Looking directly at the decision-making process, Provost and Executive Vice President for Academic and Student Affairs Maria Cimitile said the call to make the changes outlined in the announcement was made by consulting administrators (with guidance from the Virus Action Team) and Faculty Senate. 

Unfortunately, Student Senate was not mentioned, and that is because they were not consulted, according to student body president Eric-John Szczepaniak.

According to Dr. Ranelle Brew, Chair of the Department of Public Health, the four rounds of Campus Wellness Surveys on COVID-19 — surveys directly sent to students to gather community perspectives using a holistic approach — have not been synthesized yet, and the Department of Public Health “has not been asked to be a part of any decision making at the university to date.” This data considers student mental and physical health, not just desires to return to normalcy. 

However, Cimitile said leadership has been following student and faculty pulse surveys for feedback. In those surveys from Aug. 17-23, Vice President for Inclusion and Equity Jesse Bernal said 15% of students indicated that they wanted a fully in-person experience, 60% wanted a combination of in-person and hybrid or online courses, and 25% wanted a fully online experience. Bernal noted that over 50% of students have answered at least one pulse survey since July 6.

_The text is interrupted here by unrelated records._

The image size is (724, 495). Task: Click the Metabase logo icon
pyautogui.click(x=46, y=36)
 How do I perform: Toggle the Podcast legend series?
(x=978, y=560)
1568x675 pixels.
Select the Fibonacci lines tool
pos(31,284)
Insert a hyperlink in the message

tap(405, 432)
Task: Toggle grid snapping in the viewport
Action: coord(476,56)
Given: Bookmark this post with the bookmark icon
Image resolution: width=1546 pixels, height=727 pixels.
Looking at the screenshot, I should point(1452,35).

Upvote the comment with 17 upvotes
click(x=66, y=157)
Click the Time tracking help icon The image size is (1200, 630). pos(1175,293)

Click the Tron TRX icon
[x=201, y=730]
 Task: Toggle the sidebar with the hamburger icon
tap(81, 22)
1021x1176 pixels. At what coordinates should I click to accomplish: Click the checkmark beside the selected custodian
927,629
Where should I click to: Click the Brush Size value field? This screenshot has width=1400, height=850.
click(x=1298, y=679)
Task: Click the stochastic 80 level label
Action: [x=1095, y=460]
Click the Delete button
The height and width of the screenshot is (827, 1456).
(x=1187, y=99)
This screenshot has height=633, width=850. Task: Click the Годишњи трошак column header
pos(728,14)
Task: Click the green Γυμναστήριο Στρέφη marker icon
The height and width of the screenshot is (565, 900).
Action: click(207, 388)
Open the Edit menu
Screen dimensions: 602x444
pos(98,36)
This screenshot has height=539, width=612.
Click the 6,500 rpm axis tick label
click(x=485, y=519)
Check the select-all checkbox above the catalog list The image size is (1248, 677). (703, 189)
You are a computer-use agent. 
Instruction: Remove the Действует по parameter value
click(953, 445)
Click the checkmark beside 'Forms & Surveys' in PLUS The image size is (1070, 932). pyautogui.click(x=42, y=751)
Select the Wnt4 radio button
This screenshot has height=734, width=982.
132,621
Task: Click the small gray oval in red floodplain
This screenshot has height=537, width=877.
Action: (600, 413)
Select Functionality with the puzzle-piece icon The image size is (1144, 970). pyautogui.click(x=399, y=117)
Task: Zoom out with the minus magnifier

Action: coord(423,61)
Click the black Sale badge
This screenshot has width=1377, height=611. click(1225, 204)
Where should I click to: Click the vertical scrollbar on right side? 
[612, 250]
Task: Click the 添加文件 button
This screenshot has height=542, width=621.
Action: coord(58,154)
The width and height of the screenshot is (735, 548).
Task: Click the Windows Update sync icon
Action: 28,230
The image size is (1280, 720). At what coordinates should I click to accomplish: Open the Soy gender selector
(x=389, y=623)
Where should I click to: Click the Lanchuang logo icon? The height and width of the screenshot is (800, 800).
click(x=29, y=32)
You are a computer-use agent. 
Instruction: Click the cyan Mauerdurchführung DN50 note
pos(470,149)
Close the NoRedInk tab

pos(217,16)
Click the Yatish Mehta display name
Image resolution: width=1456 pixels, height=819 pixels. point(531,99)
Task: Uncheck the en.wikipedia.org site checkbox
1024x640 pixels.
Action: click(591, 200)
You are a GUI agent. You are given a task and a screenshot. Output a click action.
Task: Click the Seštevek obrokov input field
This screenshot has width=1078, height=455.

We admire the efforts made by university leaders in sensing student interests through these surveys. We implore leadership to consider more than just a drive to return to normalcy, but speak with student leaders and consider wellness-driven perspectives when possible. These conversations are complex and rapidly changing with news from open universities, so continuing to amplify these voices will be key moving forward.

But considering the many aspects of education now, the grim reality is that the universities that have insisted on pushing forward despite a once-in-a-century pandemic have all failed. The ones who have succeeded thus far have empty campuses. One student infection – or even a student death – is too many, and the call to preserve an on-campus presence does not support that message.